Perhaps Molina’s only true peer is fellow music wizard Scott Walker.

Juana Molina: Halo

4 / 5

Juana Molina got her start on sketch comedy television, so it makes sense that visuals play a large roll in her music. But her album covers and music videos aren’t the laugh-tracked images of any American show, nor do they hold a passing resemblance to her work in Argentina. Instead, we get the surreal visions of her eyes superimposed on a femur, a three-eyed creature peering from behind a blue mask, a blackened forest, charred by some unspeakable event. And despite all these horrors, they are evenly matched by the madness of her music.

Perhaps Molina’s only true peer is fellow music wizard Scott Walker. Both found early success through mainstream mediums, with Walker’s first pieces topping the pop charts with The Walker Brothers and Molina becoming Argentina’s most famous comedian in the ’90s. But both reinvented themselves, diving into the hinterlands of utterly alien music. Molina has less meat percussion on her albums, but make no mistake, this is some of the most unnerving music to come out of any part of the world in recent memory.

Her last album Wed 21 was a baffling collection of folktronica, but it had a few songs that could be classified as accessible or pop. Halo doesn’t even have pretensions of easy listening. In fact, this is distinctly uneasy listening. Molina has an exception knack for making her music feel woozy through simple rhythmic tricks. Many of the songs here meander from their base BPM or even time signature, creating a sensation of seasickness. This is not for the faint of heart.

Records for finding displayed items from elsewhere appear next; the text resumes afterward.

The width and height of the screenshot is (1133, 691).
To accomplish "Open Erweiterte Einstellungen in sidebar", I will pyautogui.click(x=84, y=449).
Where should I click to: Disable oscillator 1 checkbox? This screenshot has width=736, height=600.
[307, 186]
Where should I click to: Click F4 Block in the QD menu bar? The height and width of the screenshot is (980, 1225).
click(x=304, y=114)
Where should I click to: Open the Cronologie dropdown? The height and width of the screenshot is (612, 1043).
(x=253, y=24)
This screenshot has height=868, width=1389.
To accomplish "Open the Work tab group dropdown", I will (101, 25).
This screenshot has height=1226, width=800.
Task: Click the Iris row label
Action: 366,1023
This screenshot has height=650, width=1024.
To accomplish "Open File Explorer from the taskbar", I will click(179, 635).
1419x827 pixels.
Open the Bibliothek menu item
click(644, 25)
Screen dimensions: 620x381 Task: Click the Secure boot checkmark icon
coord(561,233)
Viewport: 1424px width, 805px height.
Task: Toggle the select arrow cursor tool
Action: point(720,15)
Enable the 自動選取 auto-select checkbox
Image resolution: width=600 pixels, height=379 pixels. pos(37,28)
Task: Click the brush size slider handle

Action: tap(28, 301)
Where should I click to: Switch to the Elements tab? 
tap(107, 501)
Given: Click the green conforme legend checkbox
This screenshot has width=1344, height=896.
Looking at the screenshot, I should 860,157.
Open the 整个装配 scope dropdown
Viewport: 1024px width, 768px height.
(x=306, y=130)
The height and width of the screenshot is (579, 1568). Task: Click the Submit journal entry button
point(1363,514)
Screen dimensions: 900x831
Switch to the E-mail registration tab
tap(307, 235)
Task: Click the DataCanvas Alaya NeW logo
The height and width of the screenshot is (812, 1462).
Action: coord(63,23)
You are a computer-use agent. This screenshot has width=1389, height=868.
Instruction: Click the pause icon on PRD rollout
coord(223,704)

But those craving a more experimental album will find something as delicious as it is spooky. Wed 21 had some bangers on it, while Halo leans toward slow-motion terror. Through her own voice and effects pedals, Molina stretches her notes into the abyss and back. The guitars and keyboards barely sound like musical instruments for much of the album, instead resembling the mournful singing of blue whales or frying electronics. The pseudo-title track “Lentisimo Halo” sounds like an extended version of Radiohead’s “Hunting Bears,” which was already a completely haunting song. In Molina’s hands it’s something akin to the opening moments of a Resident Evil game in sonic form, gloom and foreboding becoming as ever present as oxygen. Following track, “In the Lassa” seems to be a nod to fellow creepfest Tobacco. Molina lays down decaying electronic percussion, filled with dying static. That’s all beneath briefly coherent guitars that fritz out while Molina sings nonsense. There are few times that “doo doot doo” and “la la” as lyrical choices can be horrifying and this is one of them.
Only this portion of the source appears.